A difference in rate of pay does not include a difference in benefit plans.

Equal pay for equal work on the basis of sex

The ESA generally requires that employers pay men and women equal pay for equal work. That means that a woman cannot be paid less than a man if she is doing “equal work” to him. A man also cannot be paid less than a woman if he is doing “equal work” to her. The ESA does not prevent employers from paying employees of the same sex different rates of pay for equal work.

Note that other legislation, such as the Ontario Human Rights Code, may prohibit employers from paying employees of the same sex different rates of pay for equal work on other grounds not addressed in the ESA.

Equal pay on the basis of sex and pay equity: What’s the difference?

Ontario has legislation called the Pay Equity Act to ensure that employers pay women and men equal pay for work of equal value. This means that men and women must receive equal pay for performing jobs that may be very different but are of equal or comparable value. The value of jobs is based on the levels of skill, effort, responsibility and working conditions involved in doing the work.

For more information on pay equity, visit the Pay Equity Commission’s website.

Exceptions

Even if employees of different sexes are doing equal work, they can be paid different rates of pay if the difference is due to:

  • a seniority system
  • a merit system
  • a system that measures earnings by production quantity or quality

Employees who perform equal work can also be paid different rates of pay if the difference is based on any other factor other than sex.

Seniority system

A seniority system is generally one in which an employee receives rights based on their length of service with their employer. For example, an employer runs a grocery store and employs cashiers who perform equal work. All cashiers receive a $1 per hour raise after their first year of employment.

Where two employees perform equal work, an employer may pay an employee who has greater seniority a higher rate of pay than that paid to another employee of different sex who has less seniority if the difference in the rate of pay is based on a seniority system.

Merit system

A merit system is generally one in which employees receive compensation based on an assessment of how well they perform their jobs. Where two employees perform equal work, an employer may pay one employee a higher rate of pay than that paid to another employee of a different sex if the difference in the rate of pay is based on a merit system.

For example, an employer owns a furniture store and employs customer sales representatives who perform equal work. All customer sales representatives are eligible for a salary increase of 3 per cent if they meet their sales targets in a six month period.

System that measures earnings by quantity or quality of production

Where two employees perform equal work, an employer may pay one employee a higher rate of pay than that paid to another employee of a different sex if the difference in the rate of pay is based on a system that measures earnings by production quantity or quality.
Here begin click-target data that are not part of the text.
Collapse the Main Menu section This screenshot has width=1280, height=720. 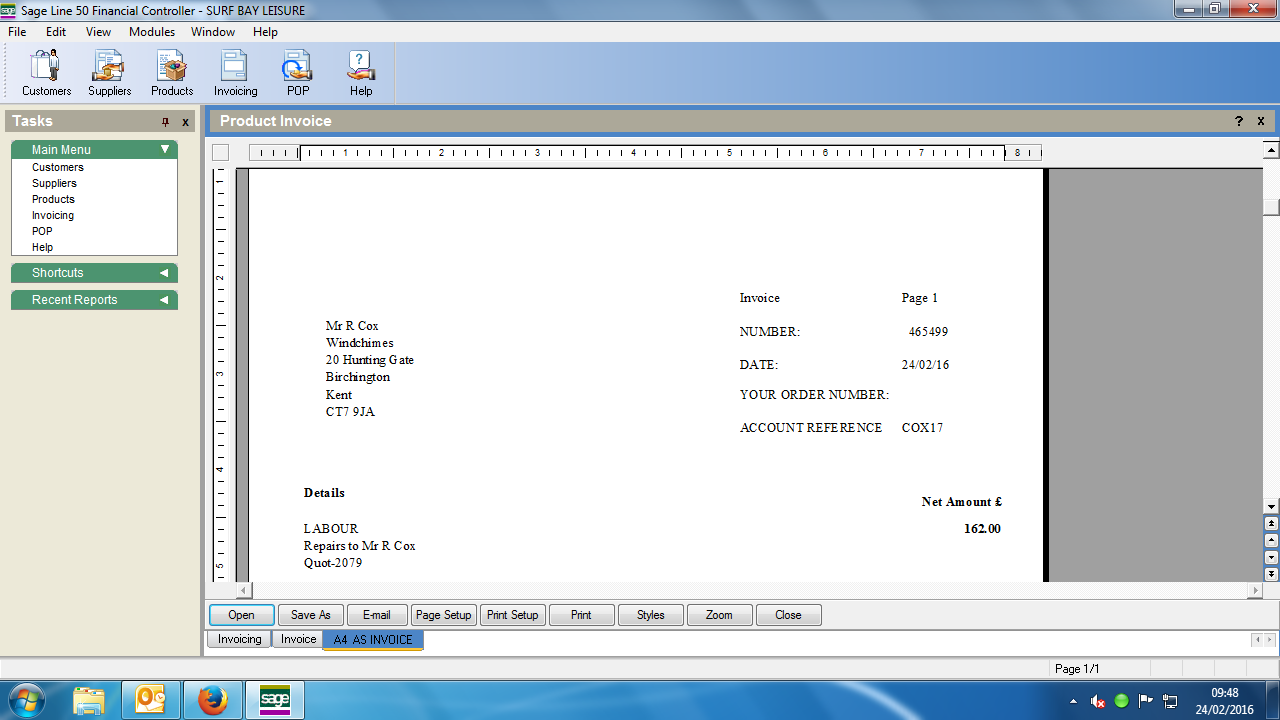point(165,150)
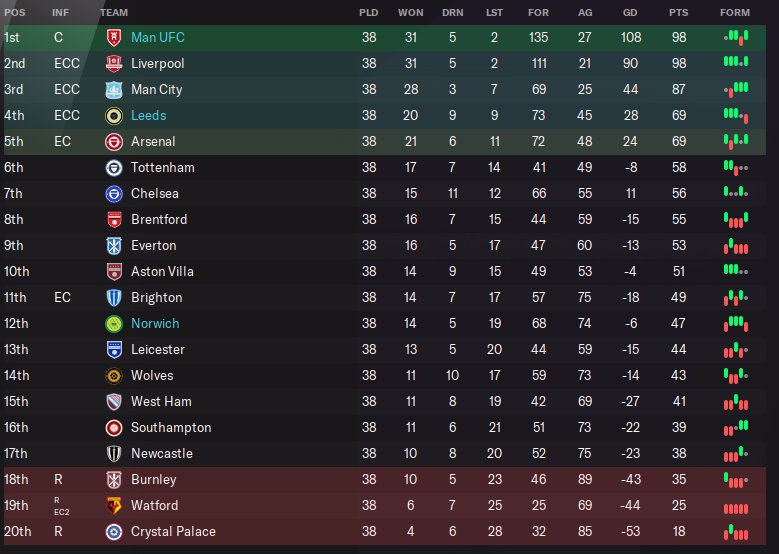
Task: Click the Liverpool club badge icon
Action: (114, 64)
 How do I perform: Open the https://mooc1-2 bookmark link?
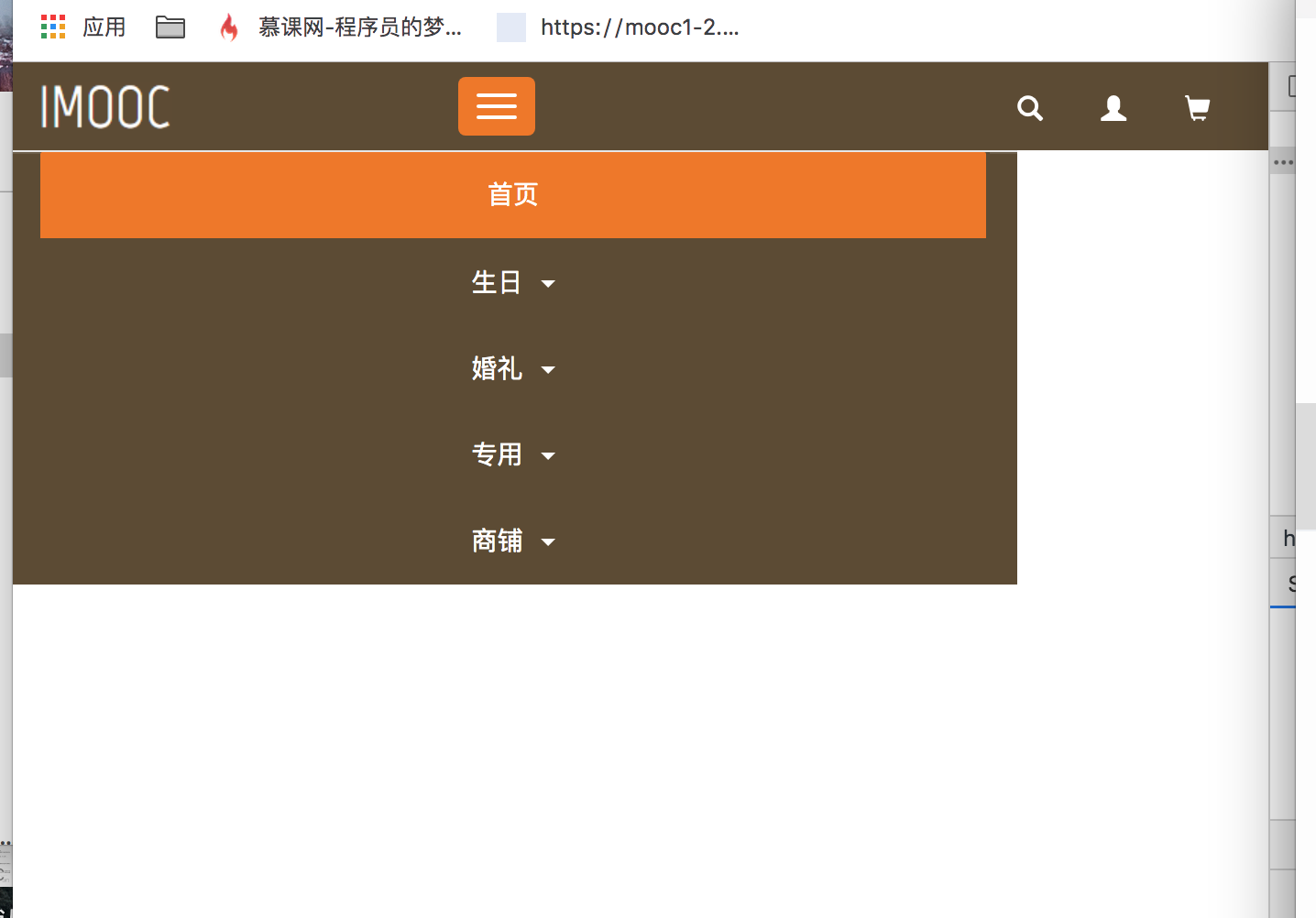pyautogui.click(x=640, y=27)
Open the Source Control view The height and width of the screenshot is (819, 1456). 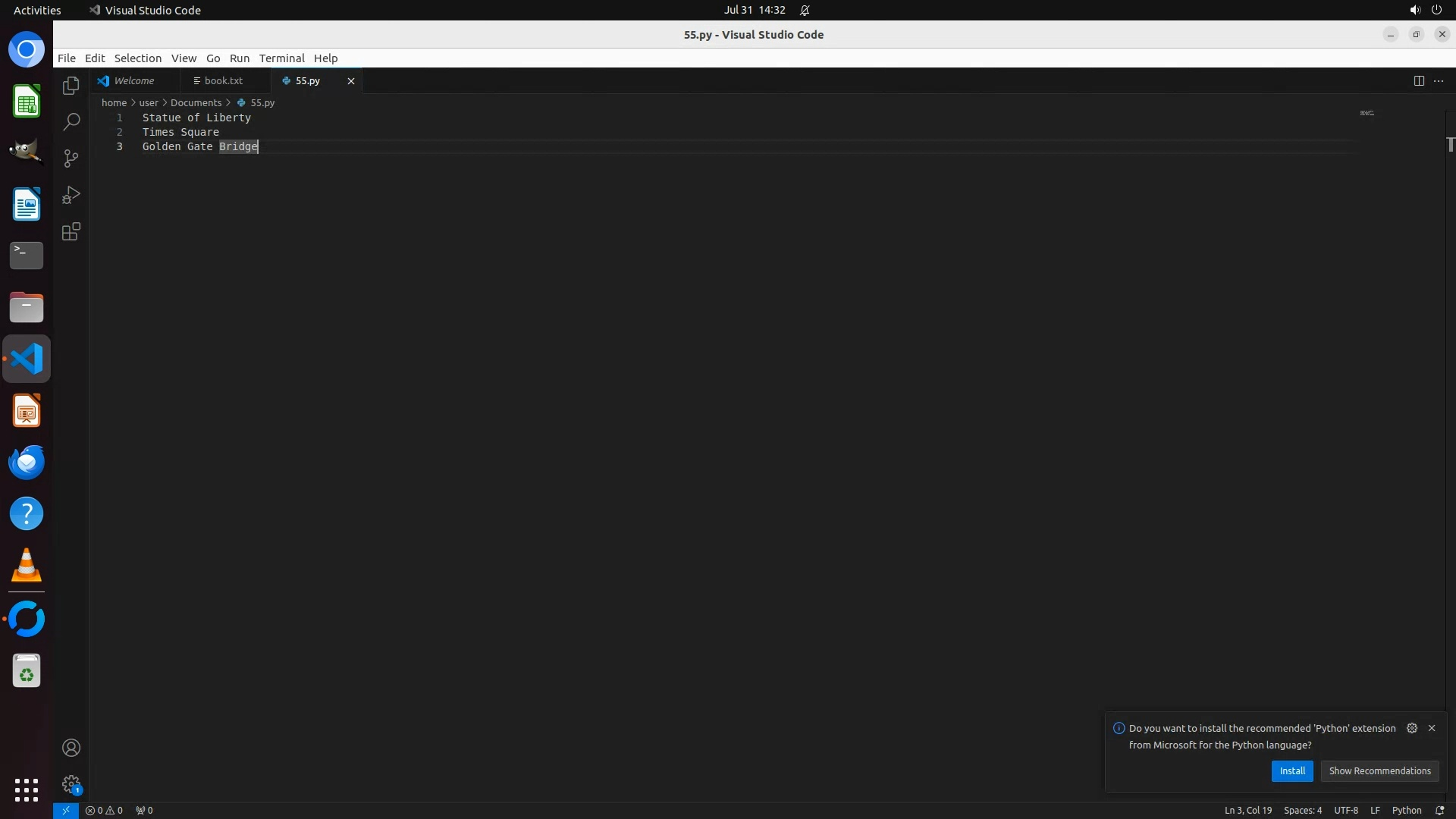[71, 158]
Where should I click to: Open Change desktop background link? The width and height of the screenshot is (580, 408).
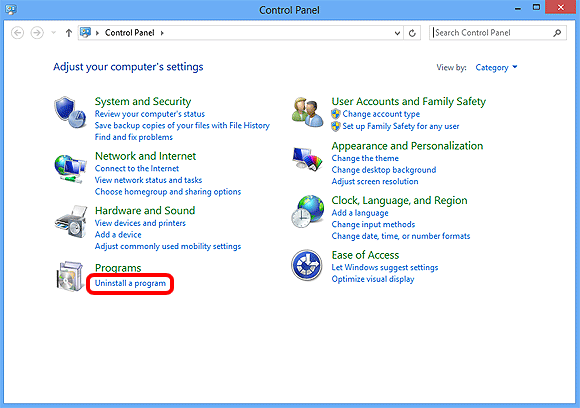point(384,170)
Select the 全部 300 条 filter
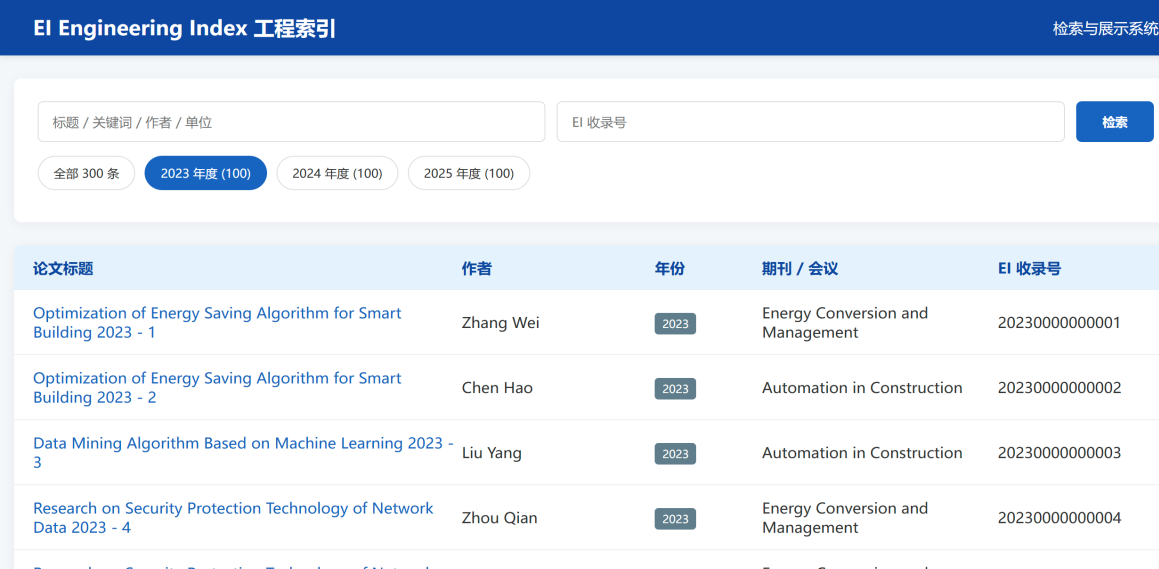This screenshot has width=1159, height=569. point(86,173)
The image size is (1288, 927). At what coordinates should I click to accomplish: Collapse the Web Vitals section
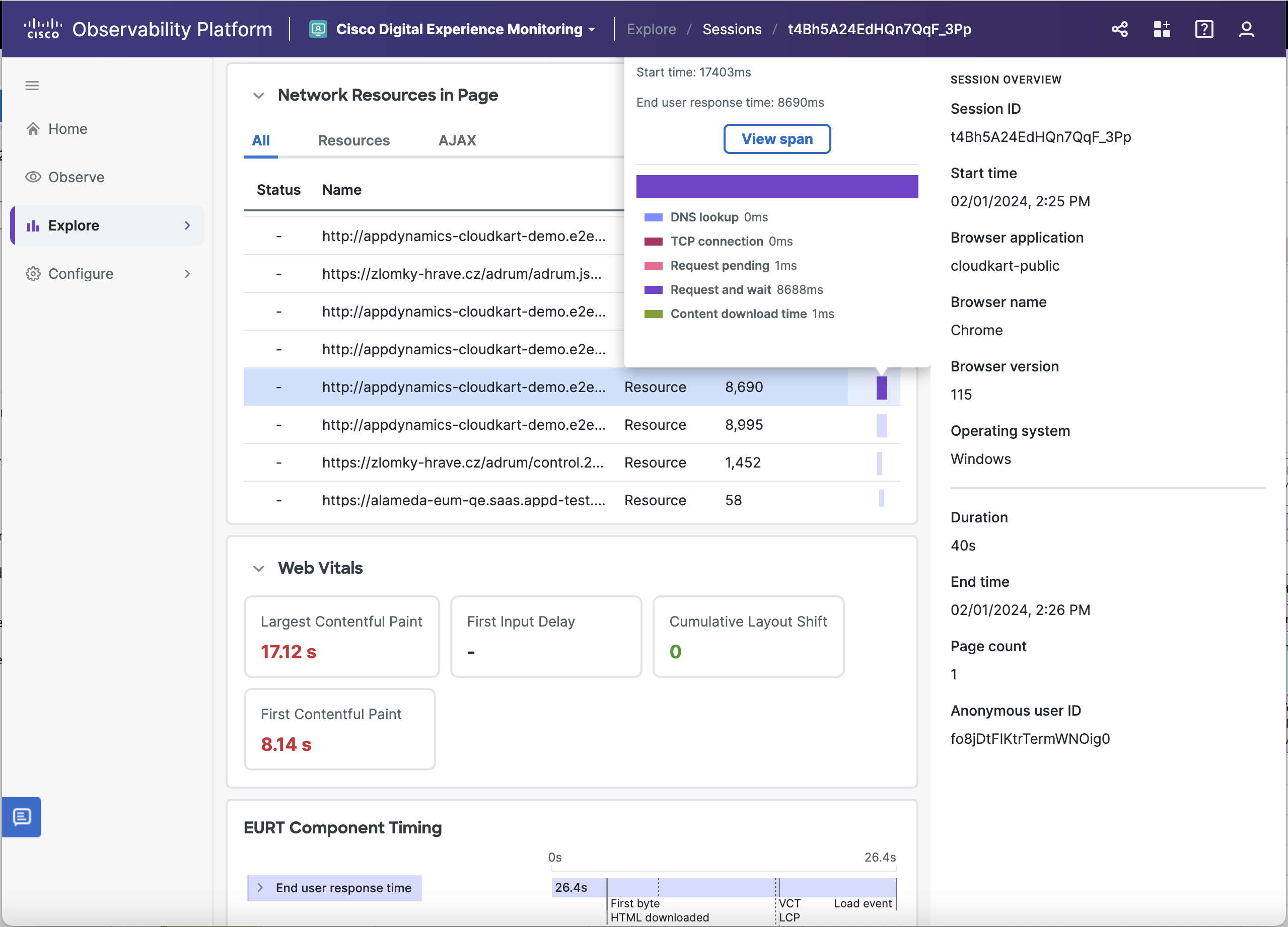[259, 568]
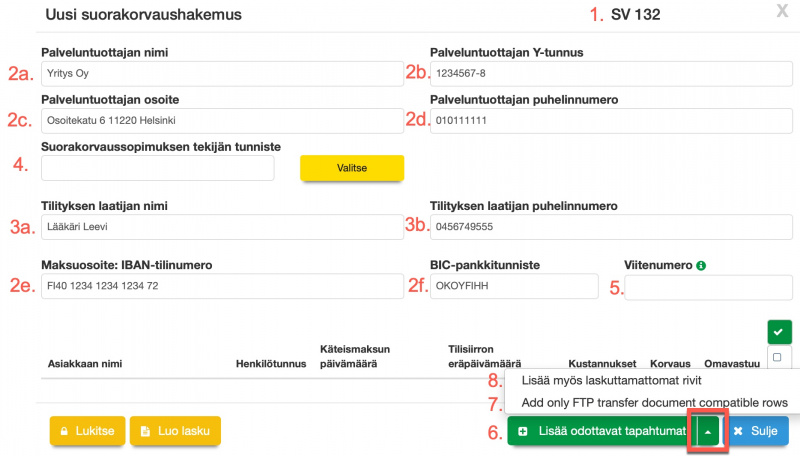800x456 pixels.
Task: Choose 'Lisää myös laskuttamattomat rivit' option
Action: 614,380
For example, an employer operates a widget factory and employs manufacturing employees who perform equal work. All employees receive $1 per completed widget, and receive a pay increase of .15 cents per widget after they complete 1,000 widgets.

Any other factor other than sex

Where two employees perform equal work, an employer may pay one employee a higher rate of pay than that paid to another employee of a different sex if the difference in the rate of pay is based on any other factor other than sex.

Filing a claim

If an employee believes that their employer is not complying with the equal pay for equal work provisions, the employee may file a claim with the Ministry of Labour, Immigration, Training and Skills Developmen.

Reprisals

Under the ESA, an employer cannot punish an employee in any way for asking other employees about their rates of pay to find out if an employer is providing equal pay for equal work or for disclosing their own rate of pay to another employee for the purpose of determining or assisting that employee in determining whether they are receiving equal pay for equal work.